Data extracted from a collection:
◆ ◆ ◆

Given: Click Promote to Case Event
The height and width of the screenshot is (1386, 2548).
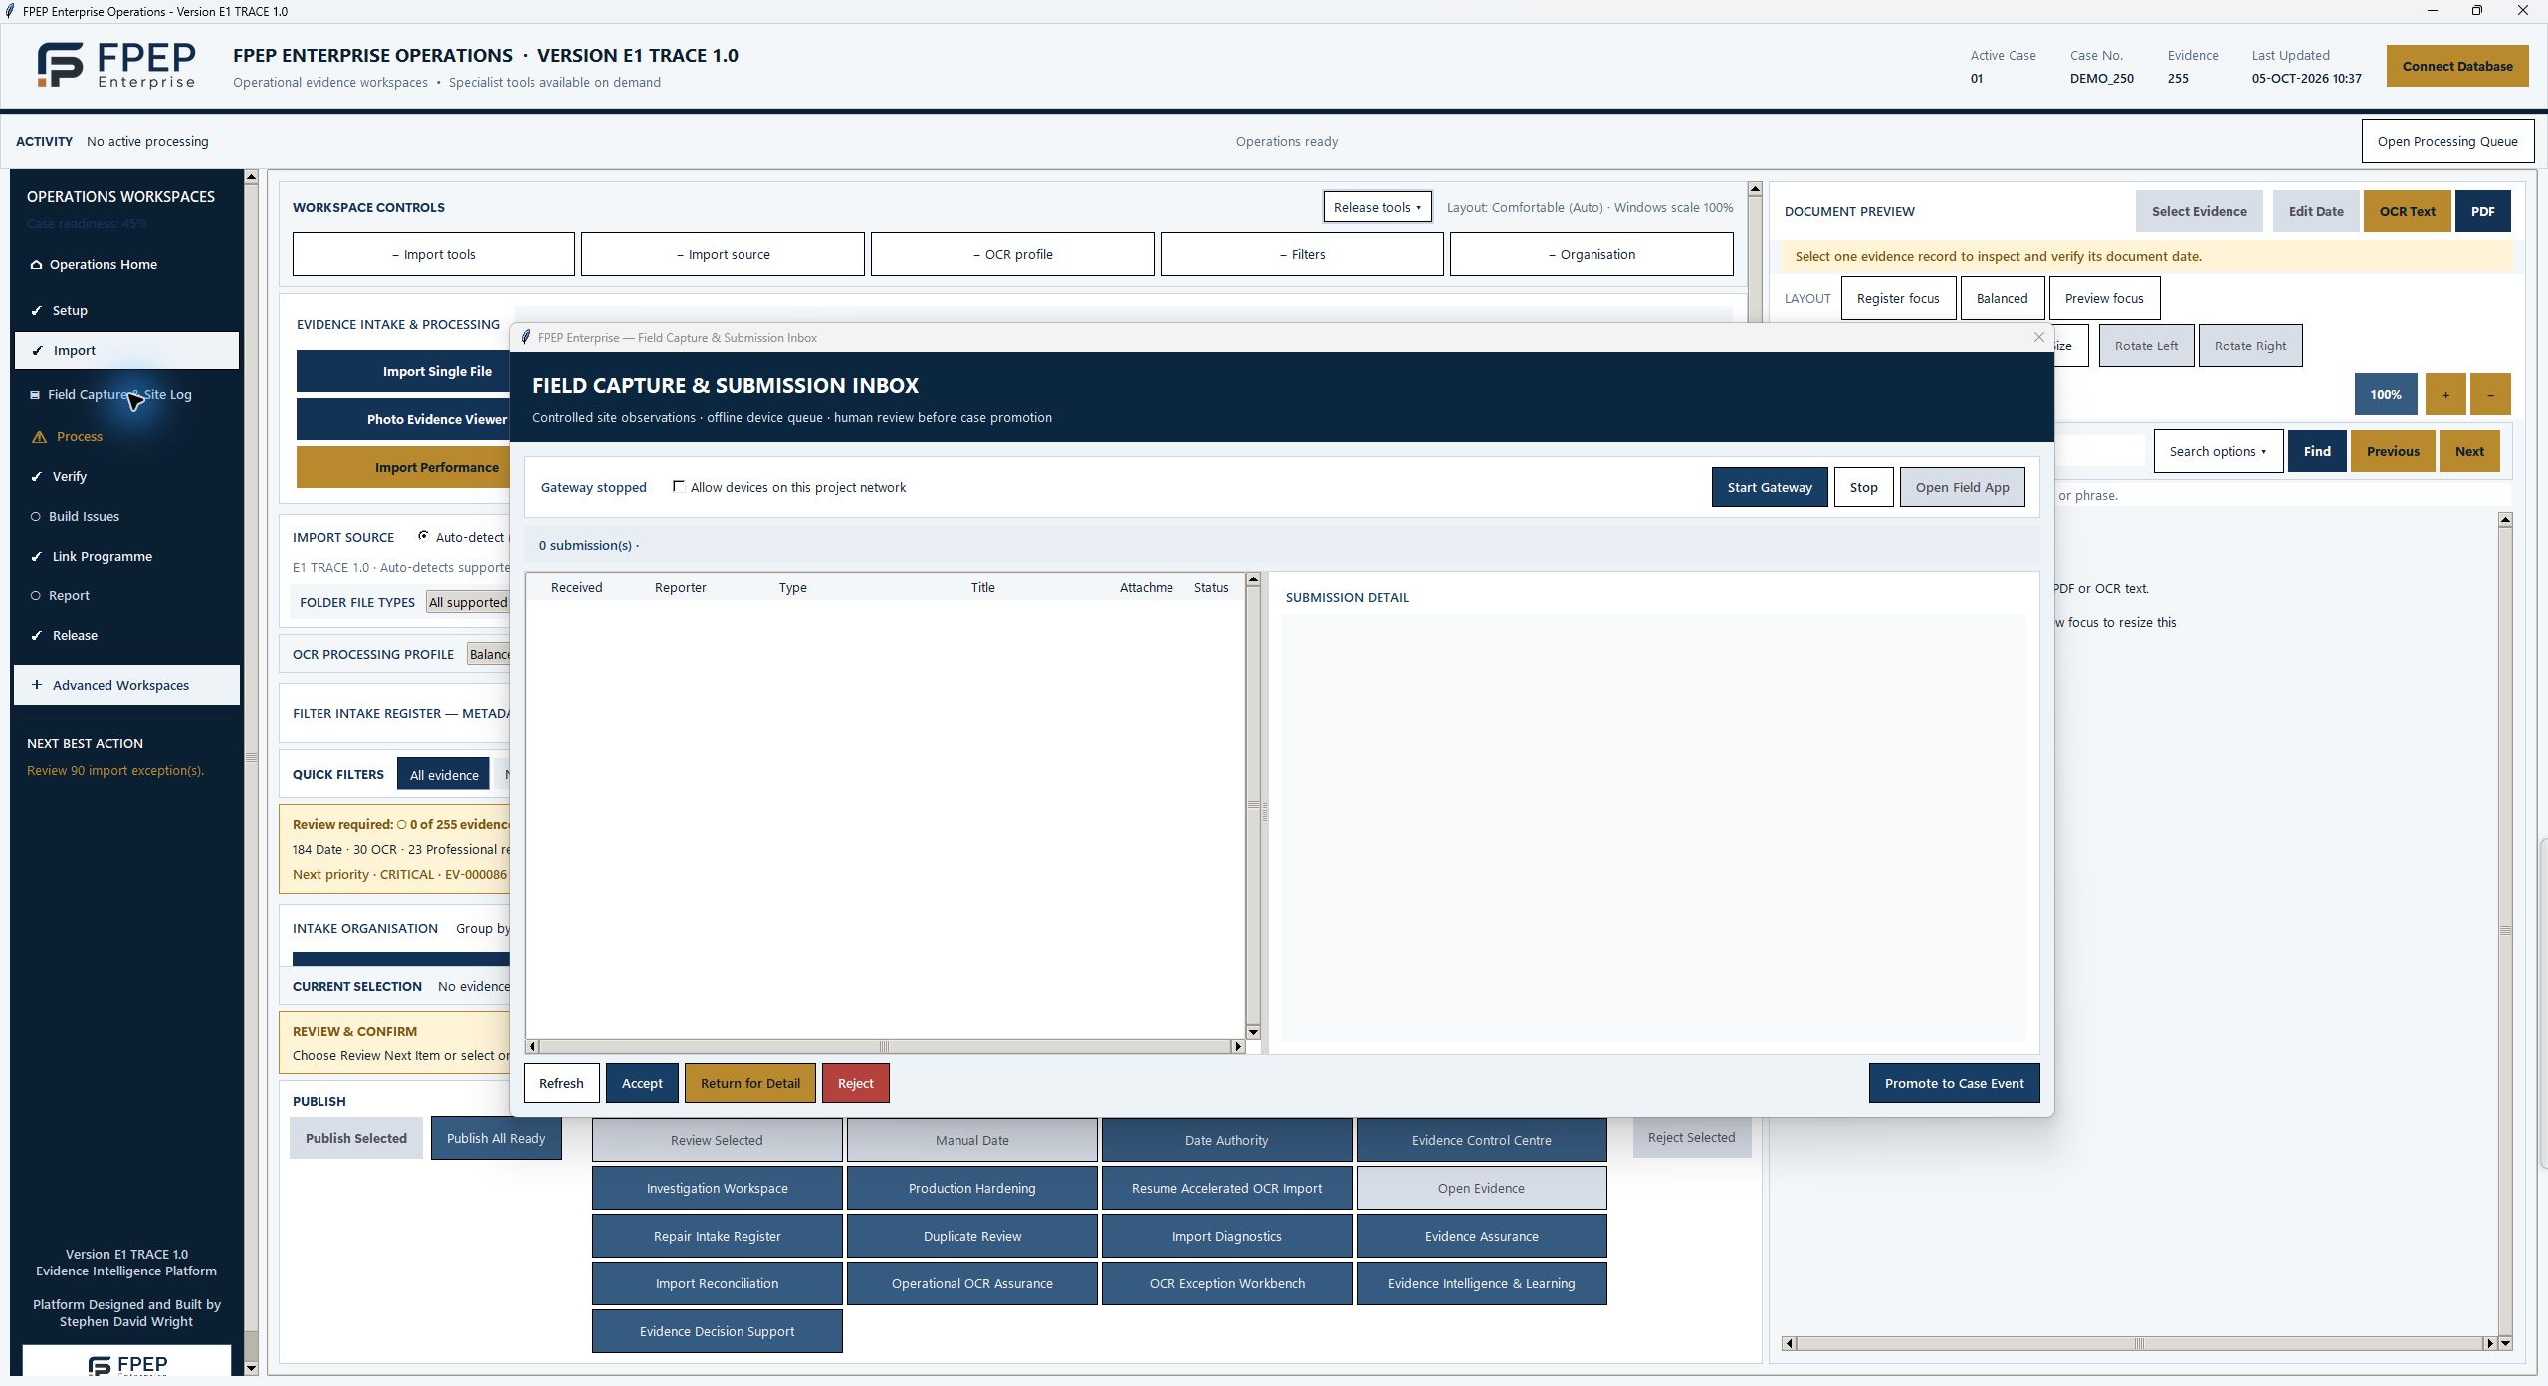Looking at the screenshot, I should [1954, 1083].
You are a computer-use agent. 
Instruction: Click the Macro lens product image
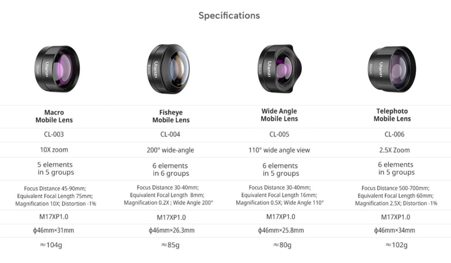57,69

◆ ◆ ◆

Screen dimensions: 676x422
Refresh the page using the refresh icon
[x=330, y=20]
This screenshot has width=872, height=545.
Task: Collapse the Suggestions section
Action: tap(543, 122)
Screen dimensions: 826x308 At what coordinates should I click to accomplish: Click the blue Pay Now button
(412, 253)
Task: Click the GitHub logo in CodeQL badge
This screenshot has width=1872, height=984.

◆ ◆ ◆

#### PROBLEM REQUIREMENTS:
Please give an exact copy of the entries above, from the line with "Task: Click the GitHub logo in CodeQL badge" down to the line with "This screenshot has width=1872, height=984.", inclusive, and nothing else.

#### THE COMPLETED TASK:
Task: Click the GitHub logo in CodeQL badge
This screenshot has width=1872, height=984.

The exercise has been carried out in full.